I'm trying to figure out the best way to handle the situation where a project decides to use submodules in Git. The archive generated doesn't incorporate the submodule files.
I've done some searching on this, and haven't really come up with much. I've reviewed: Packaging:Github https://fedoraproject.org/wiki/Packaging:SourceURL?rd=Packaging/SourceURL#Github
; but that really doesn't address the submodule issue.

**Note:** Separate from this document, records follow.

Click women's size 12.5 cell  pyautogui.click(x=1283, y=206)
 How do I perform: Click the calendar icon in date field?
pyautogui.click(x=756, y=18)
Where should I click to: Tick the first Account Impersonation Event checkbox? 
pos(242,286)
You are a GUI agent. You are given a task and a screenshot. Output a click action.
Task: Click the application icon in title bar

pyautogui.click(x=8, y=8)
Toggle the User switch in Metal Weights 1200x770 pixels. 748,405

I looked through some packages that are currently in the Fedora repository and found where a few folks have rebuilt the tarball and referenced that version as the Source in the spec file; then they put in a comment stating:
The source of this package was pulled from upstreams' vcs. Use the following commands to generate the tarball: ... - git clone ... - git submodule init - git submodule update ...
This approach is the best that I've found. Any other suggestions?
Thanks much!
I'd say that submodules usually mean bundling and since bundling is prohibited, there is little reason to document how to work with submodules.
Vít
Dne 13.6.2015 v 04:33 Gerald B. Cox napsal(a):
I'm trying to figure out the best way to handle the situation where a project decides to use submodules in Git. The archive generated doesn't incorporate the submodule files.

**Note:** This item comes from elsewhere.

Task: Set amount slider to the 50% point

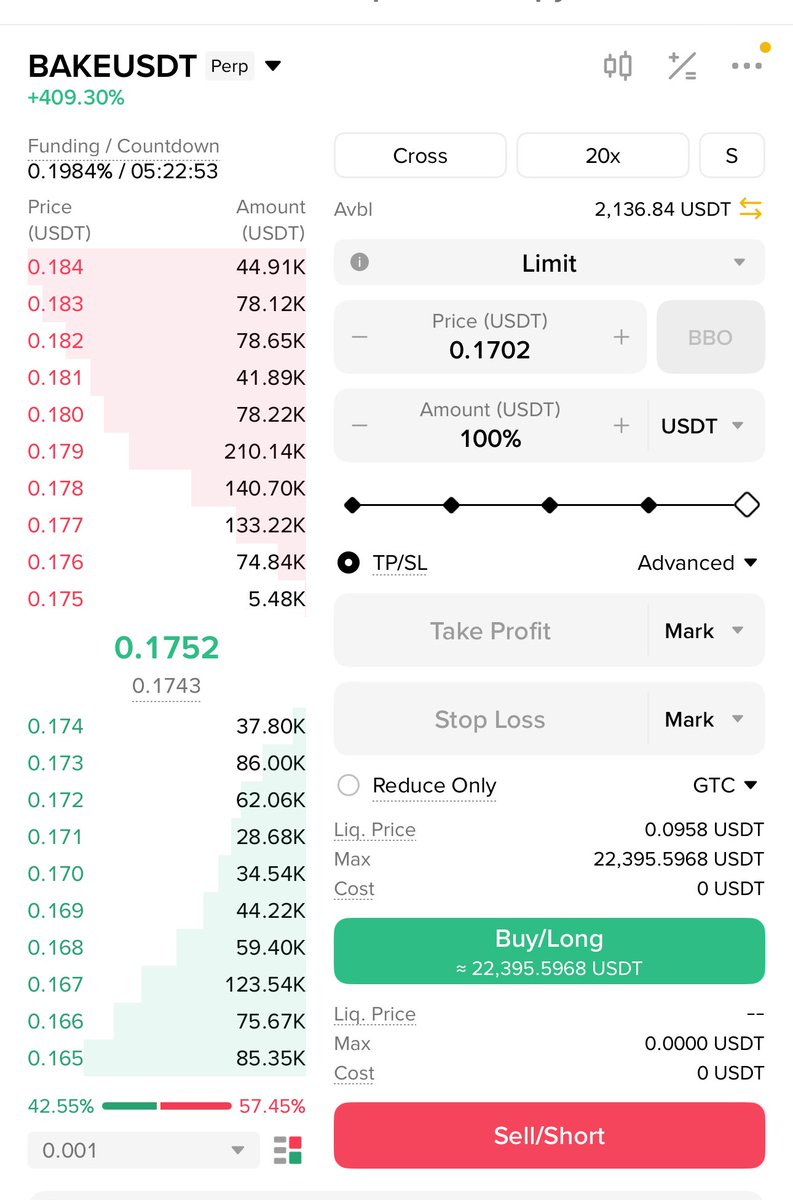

I've done some searching on this, and haven't really come up with much. I've reviewed: Packaging:Github https://fedoraproject.org/wiki/Packaging:SourceURL?rd=Packaging/SourceURL#Github
; but that really doesn't address the submodule issue.
I looked through some packages that are currently in the Fedora repository and found where a few folks have rebuilt the tarball and referenced that version as the Source in the spec file; then they put in a comment stating:
The source of this package was pulled from upstreams' vcs. Use the following commands to generate the tarball: ...
- git clone
...
- git submodule init
- git submodule update
...
This approach is the best that I've found. Any other suggestions?
Thanks much!
-- packaging mailing list packaging@lists.fedoraproject.org https://admin.fedoraproject.org/mailman/listinfo/packaging
On Mon, Jun 15, 2015 at 12:58 AM, Vít Ondruch vondruch@redhat.com wrote:
I'd say that submodules usually mean bundling and since bundling is prohibited, there is little reason to document how to work with submodules
Git submodules are NOT bundled libraries.

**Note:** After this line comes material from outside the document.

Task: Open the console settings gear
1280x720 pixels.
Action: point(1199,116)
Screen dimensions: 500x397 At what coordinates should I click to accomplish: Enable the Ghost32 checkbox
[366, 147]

On Fri, Jun 12, 2015 at 07:33:20PM -0700, Gerald B. Cox wrote:
I'm trying to figure out the best way to handle the situation where a project decides to use submodules in Git. The archive generated doesn't incorporate the submodule files.
If upstream is generating the archive, need to ping them that their tarball is broken. If it's an archive generated using github's automatic archiving then the procedure you outline below is valid.
You could also make separate tarballs for the submodules but you have to get the proper versions (so you probably end up doing a "git submodule update --init" to do that anyway).
-Toshio
I've done some searching on this, and haven't really come up with much. I've reviewed: Packaging:Github ; but that really doesn't address the submodule issue.
I looked through some packages that are currently in the Fedora repository and found where a few folks have rebuilt the tarball and referenced that version as the Source in the spec file; then they put in a comment stating:
The source of this package was pulled from upstreams' vcs. Use the following commands to generate the tarball: ...
- git clone
...
- git submodule init
- git submodule update
...
This approach is the best that I've found. Any other suggestions?
Thanks much!
-- packaging mailing list packaging@lists.fedoraproject.org https://admin.fedoraproject.org/mailman/listinfo/packaging
On Mon, Jun 15, 2015 at 10:56 AM, Toshio Kuratomi a.badger@gmail.com wrote:
If it's an archive generated using github's automatic archiving then the procedure you outline below is valid.
Yes, it's generated via github... thanks for taking the time to respond.